Seasonal First Impressions: The Cat Comes Back in TOKYO MEW MEW NEW

Seasonal First Impressions is a column where I detail my thoughts, however brief or long, about a currently-airing anime’s first episode or so.


In 2005, Tokyo Mew Mew, under the localized title Mew Mew Power, became one of the very, very few non-Sailor Moon magical girl anime to ever make any real inroads in the United States. It wasn’t a runaway hit—in fact, it was one domino among many that eventually lead to downfall of infamous chopjob dub house 4Kids Entertainment—but it’s stuck around in a nebulous, cultural sense. As one of the tiny handful of magical girl anime that’s ever made any kind of dent stateside, it’s at least stuck in peoples’ memories. I was not one of the people who saw its US run, and in fact today marks the first time I’ve watched any Tokyo Mew Mew in any form, but the fact that it has that tiny little toehold in the minds of Anglophone magical girl fans matters, and it makes the series’ return in rebooted form as Tokyo Mew Mew New something of an event (if perhaps only a minor one).

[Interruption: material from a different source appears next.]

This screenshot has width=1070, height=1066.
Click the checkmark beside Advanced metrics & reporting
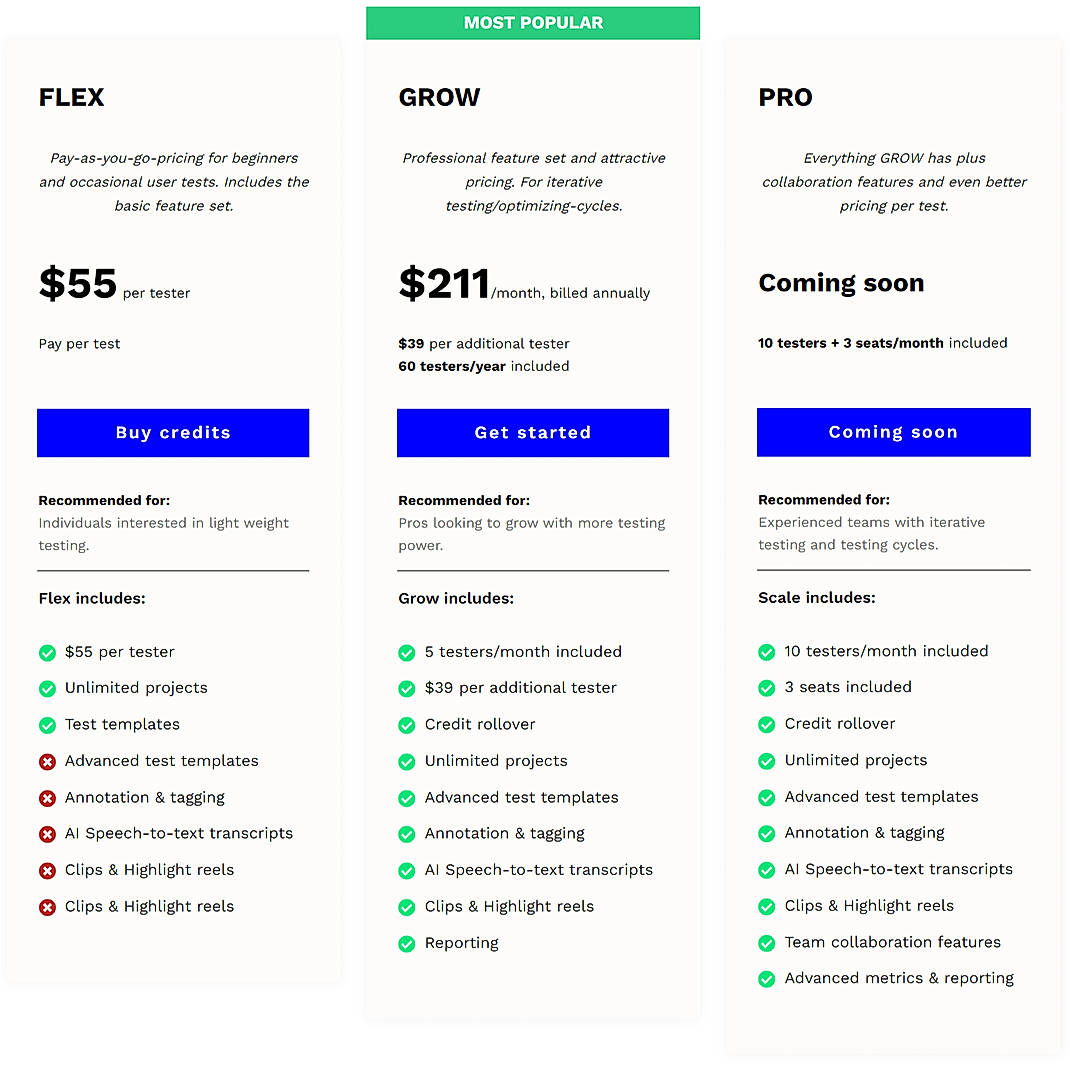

I imagine at least a few people will find their way to this article by looking up the new series.

New arrives nearly 20 years to the season that the original Tokyo Mew Mew premiered in its home country, and it returns like no time has passed at all. Almost every element of the series is relentlessly, unapologetically old school, for both good and ill, and it’s hard to imagine something like this being written nowadays were this not an old property for a lot of reasons.

At its core, the story is a simple one. Ordinary high school girl Ichigo Momomiya (Yuuki Tenma), has a crush on her school’s kendo star, Masaya Aoyama (Yuuma Uchida). She gets word from the mysterious Mint Aizawa (Mirai Hinata) that the guy loves his animals and, what a coincidence, she happens to have two tickets to an endangered animals exhibit at a local zoo that she’s willing to part with. Ichigo, being a pink-themed magical girl protagonist, does not think twice about how odd this is, and takes her up on the offer. At the zoo, Ichigo is hit with some kind of magic ray gun by a pair of handsome scientists(?!), which causes her to commune with some kind of cat spirit, and transforms her into a magical girl. Then, of course, she has to fight off a giant rat monster. You know, typical schoolgirl stuff.

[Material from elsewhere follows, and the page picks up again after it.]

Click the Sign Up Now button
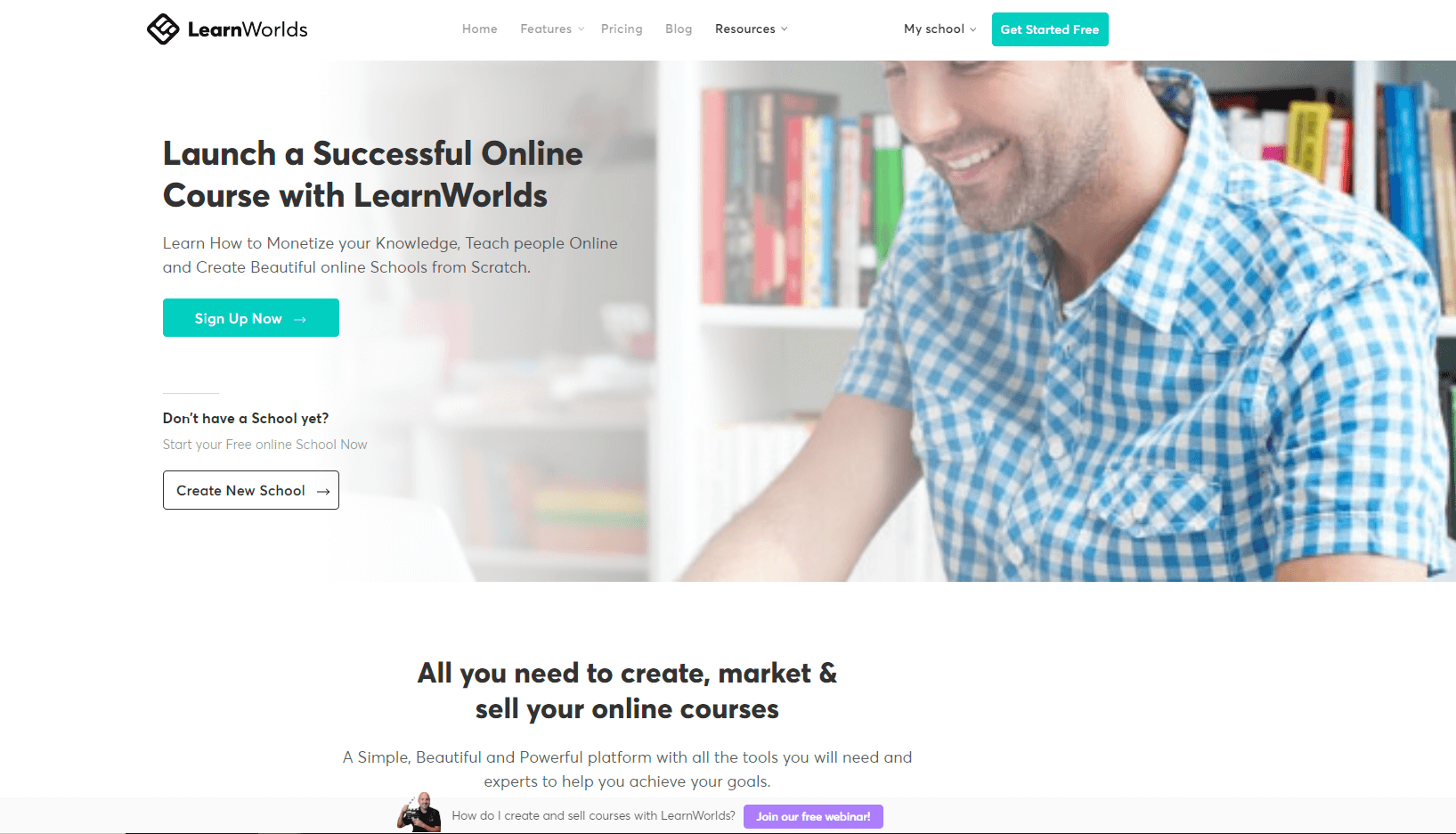The image size is (1456, 834). [251, 318]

You know, normally only Medicine Cats have visions of Star Clan.

Tokyo Mew Mew New arguably doesn’t really need to “separate itself from the pack” or anything of the sort. (There really isn’t much of a “pack” nowadays, with New‘s only direct competitor being the concurrent Delicious Party Precure.) But it does so regardless via two main things; the aforementioned old-school sensibility, which mostly comes through in its heavy focus in the first episode on an idealized sort of teen girl romance, and its concern for the environment.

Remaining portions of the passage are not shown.